At the turn of the eighteenth century, a story went around Connecticut about a pious old woman who was berating her nephew for being such a rake. And an aging rake, at that. “But we’re not so very different,” he insisted. “Suppose that in traveling, you came to an inn where all the beds were full except two, and in one of those was a man and in the other was a woman. Which would you take? The woman’s, to be sure. Well, madam, so would I—”

Before 1829 Americans on the road stayed at inns, sleeping without privacy in the same room and even in the same bed. One timid foreigner complained that he would lie awake all night worrying about who might slide into bed with him. An Englishman, on the contrary, recalled a late night when five young ladies came into the room and began to undress for bed. “I raised my head,” he said, “and desired to be informed which of them intended me the honor of her company.” But they arranged a bedroll on the floor.

The era of jumbled accommodations closed on October 16, 1829, with the gala opening of the Tremont House in Boston. It was so radically new throughout that the most succinct description came from an English minister who hated it. Everyone else just gushed.


The Tremont House was one of the first buildings ever constructed as a hotel, and it was certainly the first one so carefully planned, with 170 guest rooms, all of them private. Breaking with the custom of receiving overnight guests in a barroom, it met them with a spacious lobby, alongside other public rooms—a massive dining room and even a library—in a classical style. Then there were the gadgets: The Tremont started a hotel tradition by making an attraction out of itself, an exposition of brand-new technology. The public rooms shone with gaslight. The guest rooms had locks on the doors. There were eight indoor toilets. And in the rooms guests could call for either water or a bellboy just by pushing one of two buttons in the “electro-magnetic annunciator.” The electromagnetic annunciator tripped a small disk in the main office, indicating the room and the request.

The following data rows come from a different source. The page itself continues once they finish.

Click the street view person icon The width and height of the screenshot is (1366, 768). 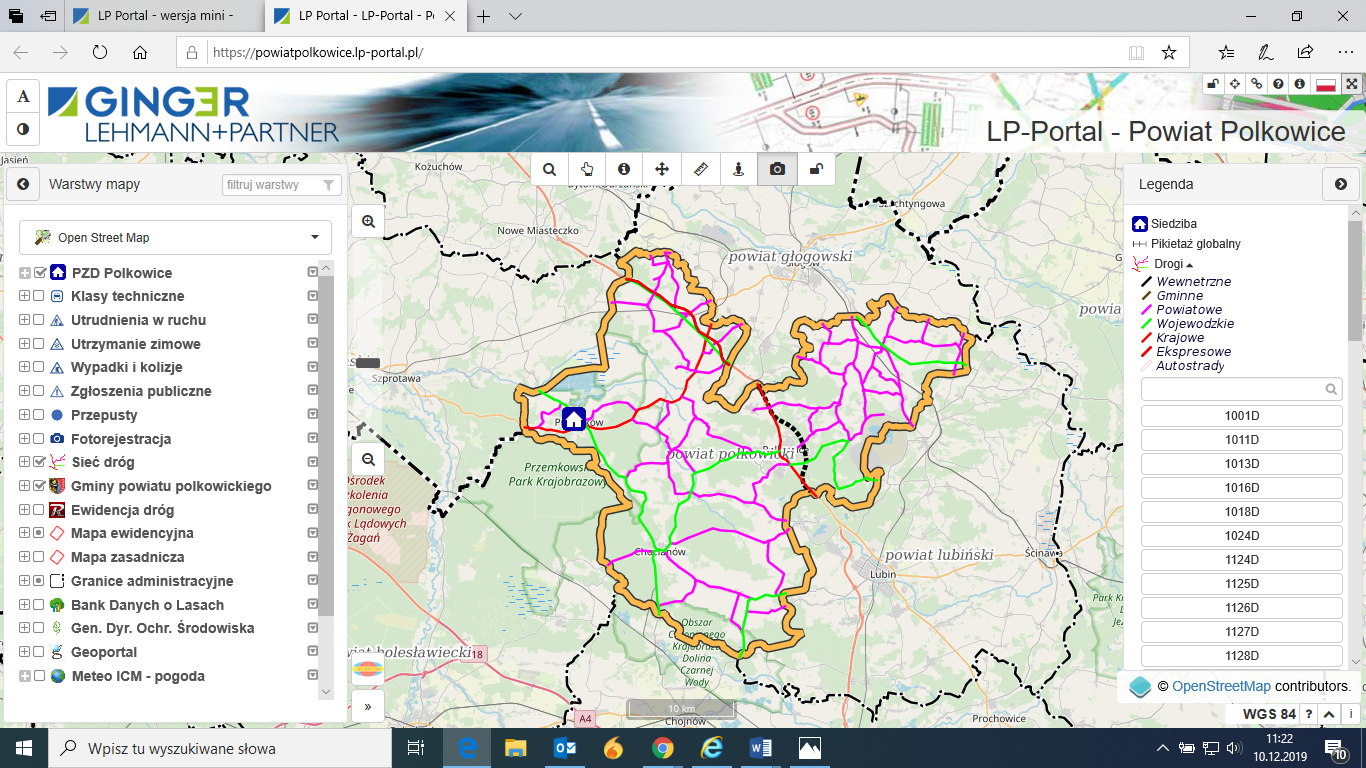click(739, 169)
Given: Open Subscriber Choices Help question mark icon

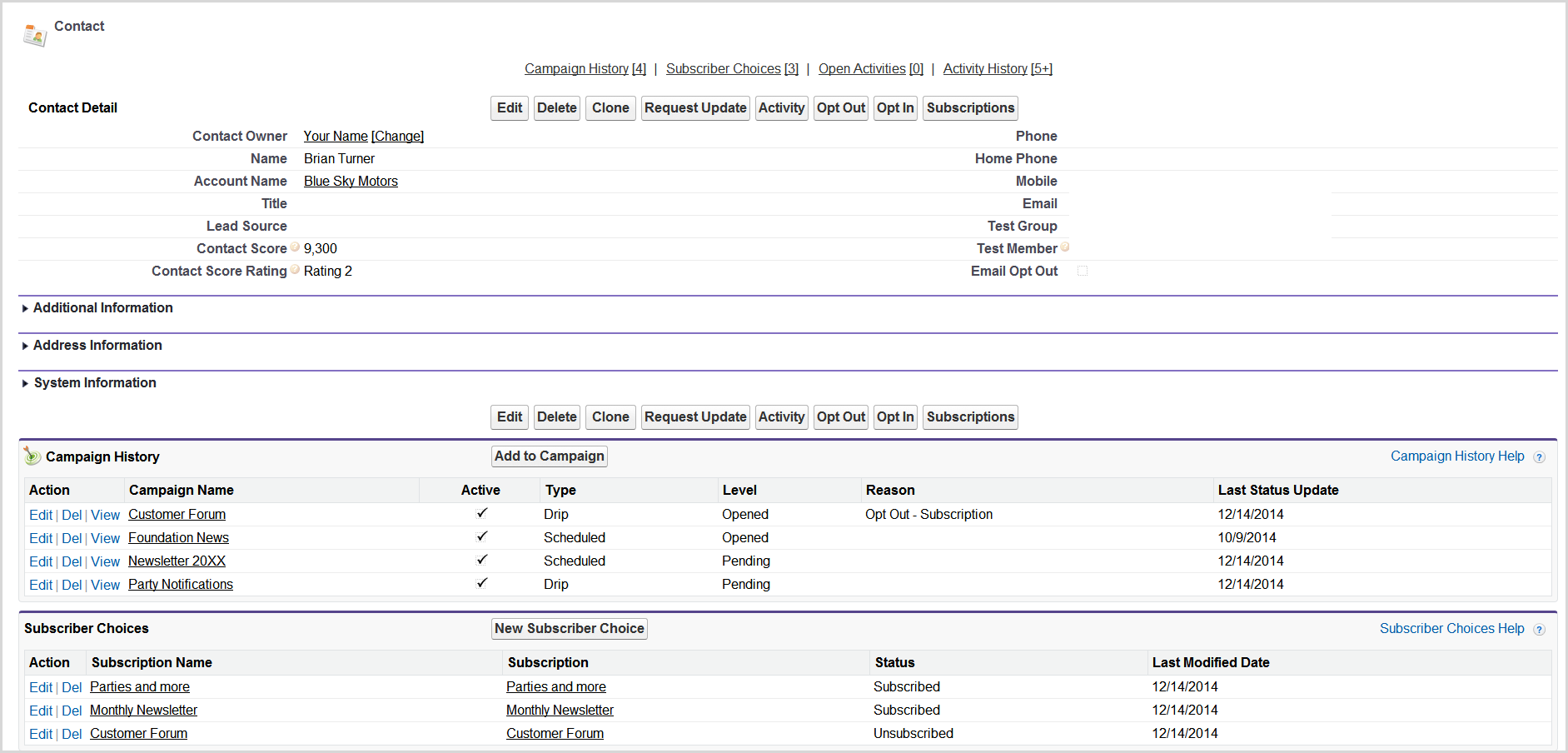Looking at the screenshot, I should (x=1539, y=630).
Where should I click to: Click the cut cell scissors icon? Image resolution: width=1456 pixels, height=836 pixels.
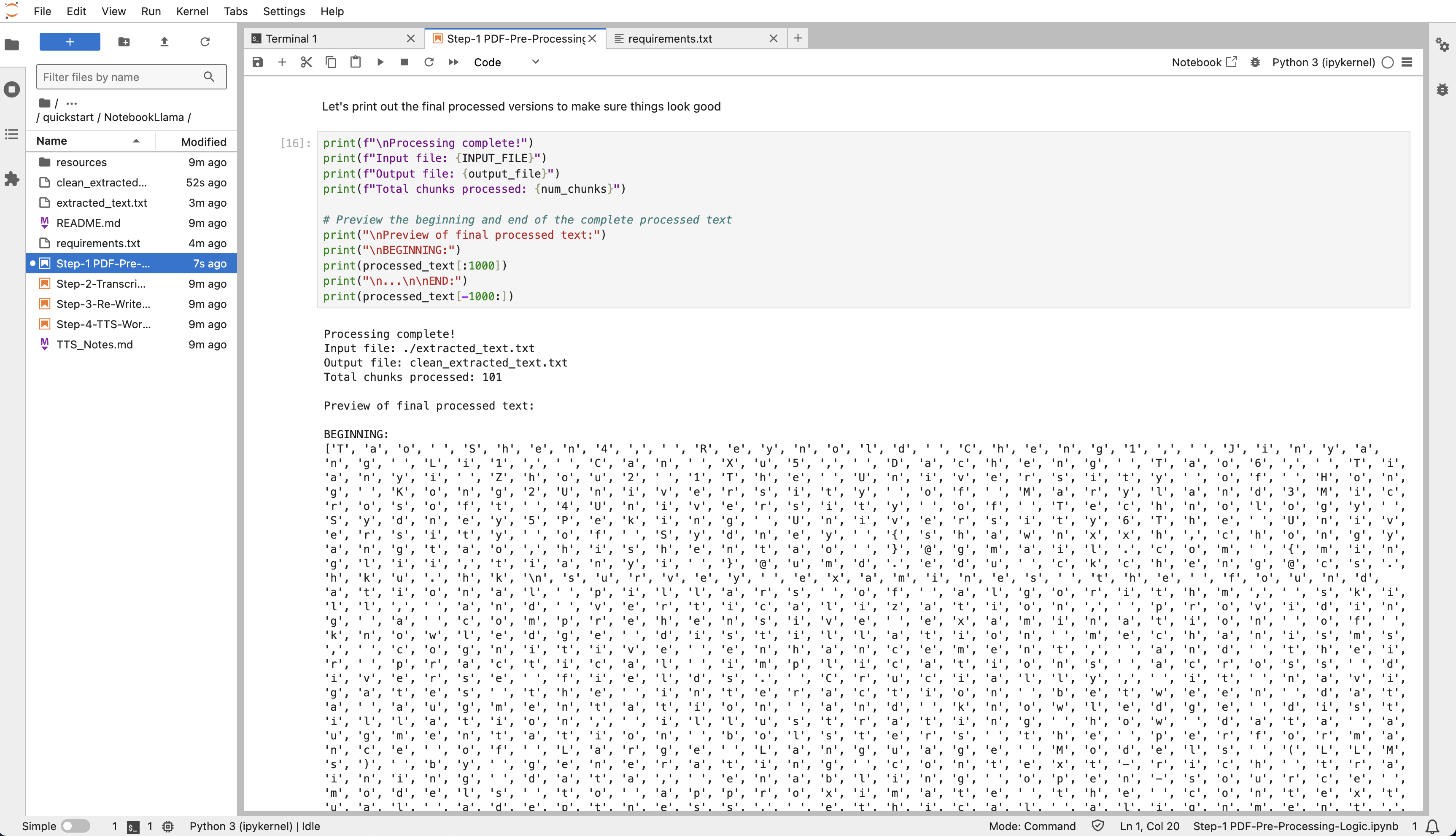pos(307,62)
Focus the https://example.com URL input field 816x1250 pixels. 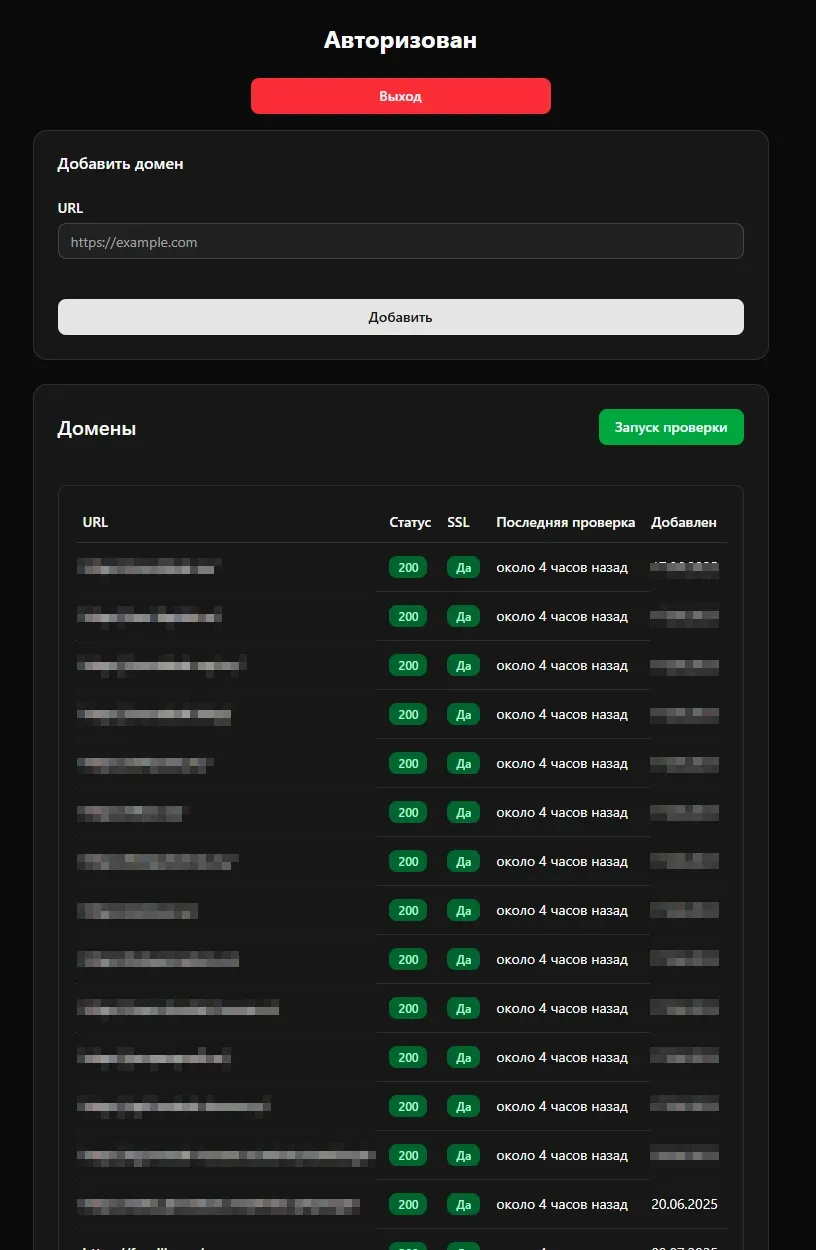click(x=400, y=241)
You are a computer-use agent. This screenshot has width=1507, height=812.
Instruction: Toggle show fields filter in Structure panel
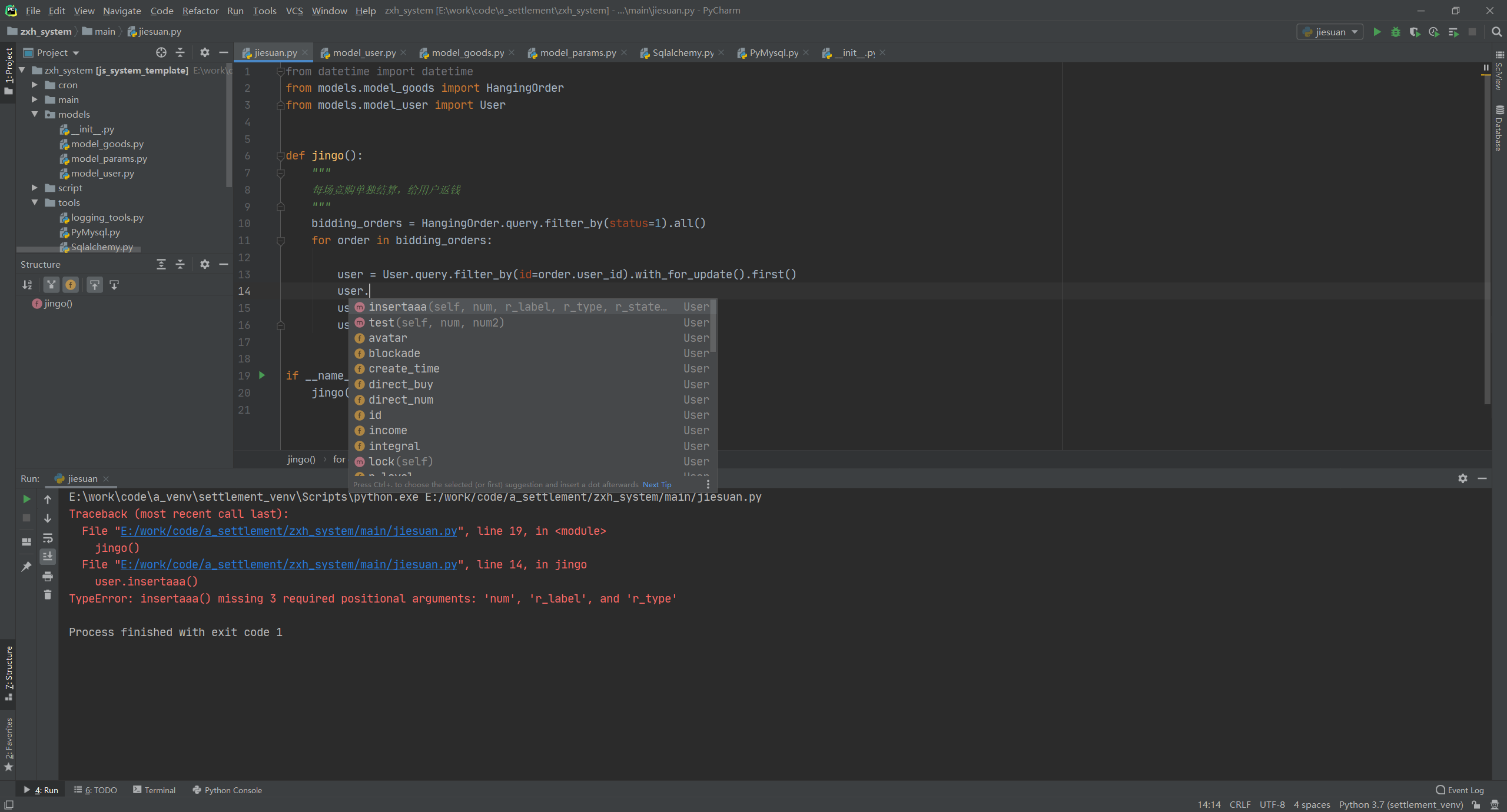(x=71, y=285)
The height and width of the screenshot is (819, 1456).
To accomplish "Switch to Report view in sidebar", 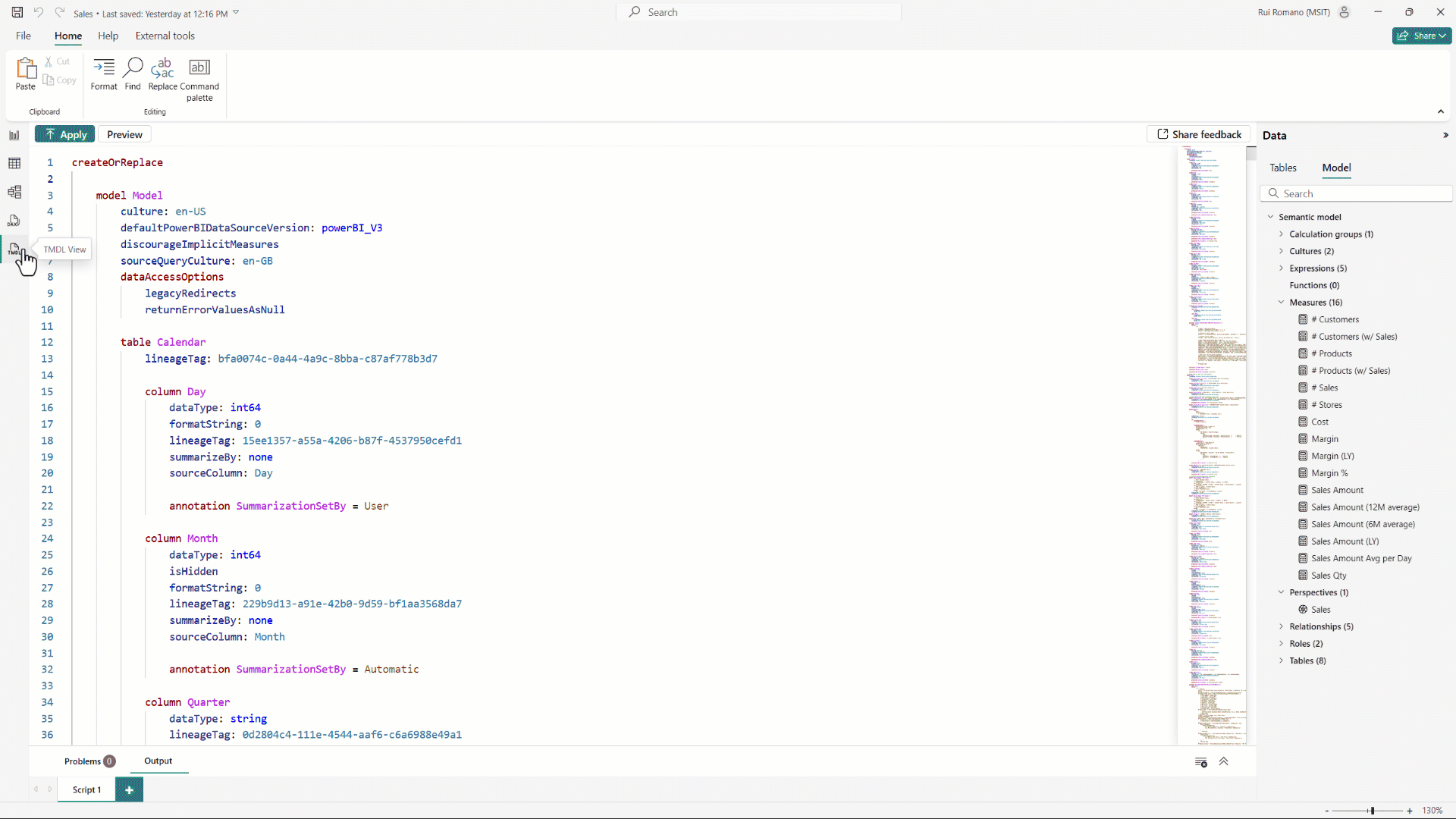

The Plaza, an improbable château that dominates a neighborhood as does no other New York hotel, opened in 1907

The Reverend George Lewis, however, looked past the clever parts of the Tremont House and recognized the even more cunning sum of its achievement: “You live in a crowd —eat in a crowd, sitting down with fifty, a hundred, sometimes two hundred at table, to which you are summoned by a sonorous Chinese gong. The only place of retirement is your room, to which you have your key.”

The Tremont House calculated an effect and then controlled it, artificially stirring the activity in the public rooms, even while offering a respite above. It was the world’s first hotel in the modern definition: You lived in a crowd, but your room had a key. That suited the nineteenth century so well that a generation of hotels unabashedly copied it and even made sure of the details by adhering to a book called A Description of the Tremont House With Architectural Illustrations.

The Tremont outlasted most of its imitators, and then outlasted its era; it was demolished in 1895. Of all of the hotels that have been torn down, burned down, or blown up in this country, the Tremont House is the one that I wish had been saved. I’d be there when they turned on the lights at dusk; I’d wait around one sitting room or another for the sonorous Chinese gong, but mostly I’d be in my room, annunciating for water every two minutes or so, electro-magnetically.

Even in 1994 the Tremont House would seem new; ambition that powerful can’t age. It would have a good chance of surviving today because historic hotels matter as they rarely have before. They matter to their cities, which regard them proudly as permanent figureheads, “palaces of the people,” in the phrase coined in the 1830s. They matter to investors because it costs less to restore a luxury hotel than to build a new one, especially with the benefit of tax credits put in place in the early 1980s. Most of all, they matter to travelers, who can find in them just about anything, good or bad, except that blend of the two, standardization.

Little towns, too, could hold a palace of the people, though they might not describe it quite that way. On November 11, 1836, the Cazenovia (New York) Democrat announced: “The Lincklaen House is now finished and open for the reception of company. … The building is spacious, durably constructed and elegantly furnished.” It is still all three of those things.

From the outside the three-story brick building has barely changed at all; just about the most glaring difference is that the signpost that once faced north-south now faces east-west. Recruits collected at the Lincklaen House to leave for the Civil War. The actual outbreak inspired 24 enlistees, but in the summer of 1862, when the President needed 300,000 more soldiers, 101 of them came from Cazenovia, which raised enough money to offer a twenty-five-dollar bonus to each man. They showed up at the Lincklaen House on August 14, went outside, formed a line at the signpost, prayed, said good-bye, and headed south to the ringing of bells.